#### WHAT TO WORK ON:
In the entries below, find every line with "will" and copy it.

#### SUPPLIED RECORDS:
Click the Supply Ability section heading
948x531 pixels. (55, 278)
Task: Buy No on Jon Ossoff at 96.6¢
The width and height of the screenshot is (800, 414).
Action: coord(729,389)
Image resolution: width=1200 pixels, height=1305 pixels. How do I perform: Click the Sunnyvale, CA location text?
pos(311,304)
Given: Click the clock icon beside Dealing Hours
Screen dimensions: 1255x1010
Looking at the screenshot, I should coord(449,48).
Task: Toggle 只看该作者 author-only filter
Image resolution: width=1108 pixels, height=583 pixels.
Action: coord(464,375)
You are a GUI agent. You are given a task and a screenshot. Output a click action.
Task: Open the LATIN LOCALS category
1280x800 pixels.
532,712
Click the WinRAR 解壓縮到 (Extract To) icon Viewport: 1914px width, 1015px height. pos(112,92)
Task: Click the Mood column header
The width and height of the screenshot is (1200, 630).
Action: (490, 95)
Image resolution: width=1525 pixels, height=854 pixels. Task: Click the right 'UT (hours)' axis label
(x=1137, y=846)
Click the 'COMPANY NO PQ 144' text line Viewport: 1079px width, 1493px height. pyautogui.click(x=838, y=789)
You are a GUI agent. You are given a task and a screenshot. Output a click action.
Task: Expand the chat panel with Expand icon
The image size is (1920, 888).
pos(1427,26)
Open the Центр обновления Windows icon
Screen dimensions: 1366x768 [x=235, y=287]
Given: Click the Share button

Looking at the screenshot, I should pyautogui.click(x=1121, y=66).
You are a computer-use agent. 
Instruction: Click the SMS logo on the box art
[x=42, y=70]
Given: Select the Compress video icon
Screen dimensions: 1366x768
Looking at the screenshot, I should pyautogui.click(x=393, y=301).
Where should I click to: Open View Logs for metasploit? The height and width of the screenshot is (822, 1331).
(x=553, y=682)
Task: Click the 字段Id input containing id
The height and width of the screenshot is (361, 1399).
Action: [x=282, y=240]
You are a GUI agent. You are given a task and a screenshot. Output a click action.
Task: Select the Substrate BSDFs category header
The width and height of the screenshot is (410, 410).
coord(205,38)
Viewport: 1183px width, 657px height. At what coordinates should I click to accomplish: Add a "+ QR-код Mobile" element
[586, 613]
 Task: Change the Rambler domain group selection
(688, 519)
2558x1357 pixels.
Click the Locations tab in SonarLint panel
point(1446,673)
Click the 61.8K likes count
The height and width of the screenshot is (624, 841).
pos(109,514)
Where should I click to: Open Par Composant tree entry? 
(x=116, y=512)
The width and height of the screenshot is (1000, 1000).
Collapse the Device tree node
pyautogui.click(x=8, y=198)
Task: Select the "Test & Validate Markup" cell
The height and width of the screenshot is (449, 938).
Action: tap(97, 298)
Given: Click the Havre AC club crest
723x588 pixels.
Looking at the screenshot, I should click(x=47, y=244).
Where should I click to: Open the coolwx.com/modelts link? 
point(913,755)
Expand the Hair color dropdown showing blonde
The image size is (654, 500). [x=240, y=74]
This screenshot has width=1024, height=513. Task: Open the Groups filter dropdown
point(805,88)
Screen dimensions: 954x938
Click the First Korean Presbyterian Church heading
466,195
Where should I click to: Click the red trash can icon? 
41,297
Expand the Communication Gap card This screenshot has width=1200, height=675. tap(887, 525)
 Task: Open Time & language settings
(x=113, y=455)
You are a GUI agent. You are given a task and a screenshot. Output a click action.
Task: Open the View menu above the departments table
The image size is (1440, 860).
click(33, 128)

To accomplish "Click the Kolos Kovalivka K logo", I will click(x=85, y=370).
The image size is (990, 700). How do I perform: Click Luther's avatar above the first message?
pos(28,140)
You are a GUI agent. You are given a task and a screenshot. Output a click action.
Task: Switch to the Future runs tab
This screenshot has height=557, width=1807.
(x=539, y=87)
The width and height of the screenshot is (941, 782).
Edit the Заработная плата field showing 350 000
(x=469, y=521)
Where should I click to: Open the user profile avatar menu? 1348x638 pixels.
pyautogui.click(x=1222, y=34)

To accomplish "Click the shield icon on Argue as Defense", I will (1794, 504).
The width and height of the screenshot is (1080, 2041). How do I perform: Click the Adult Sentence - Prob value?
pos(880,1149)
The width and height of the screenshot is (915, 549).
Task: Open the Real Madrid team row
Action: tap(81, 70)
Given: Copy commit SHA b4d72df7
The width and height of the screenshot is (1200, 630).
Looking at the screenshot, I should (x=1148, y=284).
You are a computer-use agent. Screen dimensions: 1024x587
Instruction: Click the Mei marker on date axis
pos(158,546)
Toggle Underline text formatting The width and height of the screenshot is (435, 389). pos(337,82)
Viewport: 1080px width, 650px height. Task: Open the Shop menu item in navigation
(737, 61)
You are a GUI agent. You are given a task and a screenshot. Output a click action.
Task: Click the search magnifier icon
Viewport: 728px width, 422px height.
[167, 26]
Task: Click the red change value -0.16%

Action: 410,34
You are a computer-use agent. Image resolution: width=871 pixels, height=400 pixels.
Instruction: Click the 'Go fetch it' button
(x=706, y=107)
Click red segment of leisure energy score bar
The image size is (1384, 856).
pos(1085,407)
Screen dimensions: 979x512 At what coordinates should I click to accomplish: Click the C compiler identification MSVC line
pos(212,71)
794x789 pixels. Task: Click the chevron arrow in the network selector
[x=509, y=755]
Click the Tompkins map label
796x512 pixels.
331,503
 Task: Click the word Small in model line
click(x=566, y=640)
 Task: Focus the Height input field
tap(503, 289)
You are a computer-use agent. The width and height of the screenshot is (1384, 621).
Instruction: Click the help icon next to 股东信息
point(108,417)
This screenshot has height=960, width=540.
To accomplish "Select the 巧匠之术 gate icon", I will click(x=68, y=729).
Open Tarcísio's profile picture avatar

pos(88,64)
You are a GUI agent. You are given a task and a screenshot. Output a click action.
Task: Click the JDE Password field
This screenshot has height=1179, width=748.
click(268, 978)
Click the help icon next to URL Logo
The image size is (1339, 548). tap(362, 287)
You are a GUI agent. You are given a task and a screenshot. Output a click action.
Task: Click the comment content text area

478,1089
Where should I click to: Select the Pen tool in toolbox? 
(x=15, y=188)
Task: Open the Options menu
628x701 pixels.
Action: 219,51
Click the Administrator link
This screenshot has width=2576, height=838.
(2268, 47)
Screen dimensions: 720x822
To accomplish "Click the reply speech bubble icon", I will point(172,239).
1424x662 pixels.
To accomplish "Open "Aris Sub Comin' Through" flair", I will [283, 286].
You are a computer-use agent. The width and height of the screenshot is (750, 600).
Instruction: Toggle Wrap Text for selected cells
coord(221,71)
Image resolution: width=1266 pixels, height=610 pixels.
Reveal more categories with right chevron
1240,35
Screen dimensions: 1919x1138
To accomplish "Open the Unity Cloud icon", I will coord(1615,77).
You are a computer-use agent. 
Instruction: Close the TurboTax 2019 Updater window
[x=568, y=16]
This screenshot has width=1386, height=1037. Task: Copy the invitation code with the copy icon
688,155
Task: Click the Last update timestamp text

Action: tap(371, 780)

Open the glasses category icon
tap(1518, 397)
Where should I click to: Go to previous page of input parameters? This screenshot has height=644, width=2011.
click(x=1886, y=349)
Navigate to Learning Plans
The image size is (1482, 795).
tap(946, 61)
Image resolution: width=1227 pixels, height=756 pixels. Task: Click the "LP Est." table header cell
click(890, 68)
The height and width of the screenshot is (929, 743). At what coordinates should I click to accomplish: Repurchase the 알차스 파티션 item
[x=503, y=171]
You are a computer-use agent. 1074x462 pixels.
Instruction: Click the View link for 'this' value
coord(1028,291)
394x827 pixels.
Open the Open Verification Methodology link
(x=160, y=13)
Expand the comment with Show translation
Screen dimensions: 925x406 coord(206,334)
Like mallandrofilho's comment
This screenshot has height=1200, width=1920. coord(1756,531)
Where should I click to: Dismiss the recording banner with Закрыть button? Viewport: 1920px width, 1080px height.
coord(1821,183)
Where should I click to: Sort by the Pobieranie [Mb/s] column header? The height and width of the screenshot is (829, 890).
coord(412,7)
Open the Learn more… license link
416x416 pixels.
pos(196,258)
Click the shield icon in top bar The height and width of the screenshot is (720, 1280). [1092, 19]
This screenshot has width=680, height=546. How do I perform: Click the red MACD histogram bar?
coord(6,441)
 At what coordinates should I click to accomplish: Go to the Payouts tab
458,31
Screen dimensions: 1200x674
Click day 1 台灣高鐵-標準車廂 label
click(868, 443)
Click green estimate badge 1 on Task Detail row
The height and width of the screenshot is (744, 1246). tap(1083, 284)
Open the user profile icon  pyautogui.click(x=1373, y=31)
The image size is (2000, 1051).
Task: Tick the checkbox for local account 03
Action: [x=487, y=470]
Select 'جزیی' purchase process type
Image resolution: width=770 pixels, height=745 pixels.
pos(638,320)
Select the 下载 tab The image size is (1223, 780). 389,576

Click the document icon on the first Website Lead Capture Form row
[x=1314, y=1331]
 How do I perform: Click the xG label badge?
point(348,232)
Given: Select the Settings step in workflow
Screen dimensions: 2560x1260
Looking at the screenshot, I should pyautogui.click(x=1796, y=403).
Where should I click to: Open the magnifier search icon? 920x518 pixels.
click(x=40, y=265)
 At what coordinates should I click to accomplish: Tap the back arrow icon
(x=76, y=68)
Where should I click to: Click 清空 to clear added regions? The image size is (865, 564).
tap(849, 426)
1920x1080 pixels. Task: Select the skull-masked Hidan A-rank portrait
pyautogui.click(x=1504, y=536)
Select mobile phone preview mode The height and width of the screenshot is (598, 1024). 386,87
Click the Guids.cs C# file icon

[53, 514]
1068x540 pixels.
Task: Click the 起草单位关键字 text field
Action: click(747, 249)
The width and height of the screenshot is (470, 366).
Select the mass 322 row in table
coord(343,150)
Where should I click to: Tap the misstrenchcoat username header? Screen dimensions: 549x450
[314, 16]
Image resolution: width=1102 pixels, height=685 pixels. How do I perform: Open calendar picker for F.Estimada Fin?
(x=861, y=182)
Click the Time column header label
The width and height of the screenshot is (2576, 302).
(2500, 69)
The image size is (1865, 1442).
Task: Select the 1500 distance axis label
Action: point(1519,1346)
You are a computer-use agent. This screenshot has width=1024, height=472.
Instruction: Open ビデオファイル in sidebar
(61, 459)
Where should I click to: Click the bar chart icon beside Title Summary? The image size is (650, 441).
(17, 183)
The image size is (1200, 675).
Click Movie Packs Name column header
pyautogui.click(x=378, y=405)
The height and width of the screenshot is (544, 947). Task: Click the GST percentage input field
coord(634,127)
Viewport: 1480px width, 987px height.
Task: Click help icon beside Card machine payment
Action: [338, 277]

#### RESPONSE AREA:
To accomplish "Click the Kolos Kovalivka K logo", I will click(x=85, y=370).
To accomplish "Click the shield icon on Argue as Defense", I will (1794, 504).
To accomplish "Select the 巧匠之术 gate icon", I will click(x=68, y=729).
To accomplish "Click the reply speech bubble icon", I will point(172,239).
To accomplish "Open "Aris Sub Comin' Through" flair", I will [283, 286].
To accomplish "Open the Unity Cloud icon", I will coord(1615,77).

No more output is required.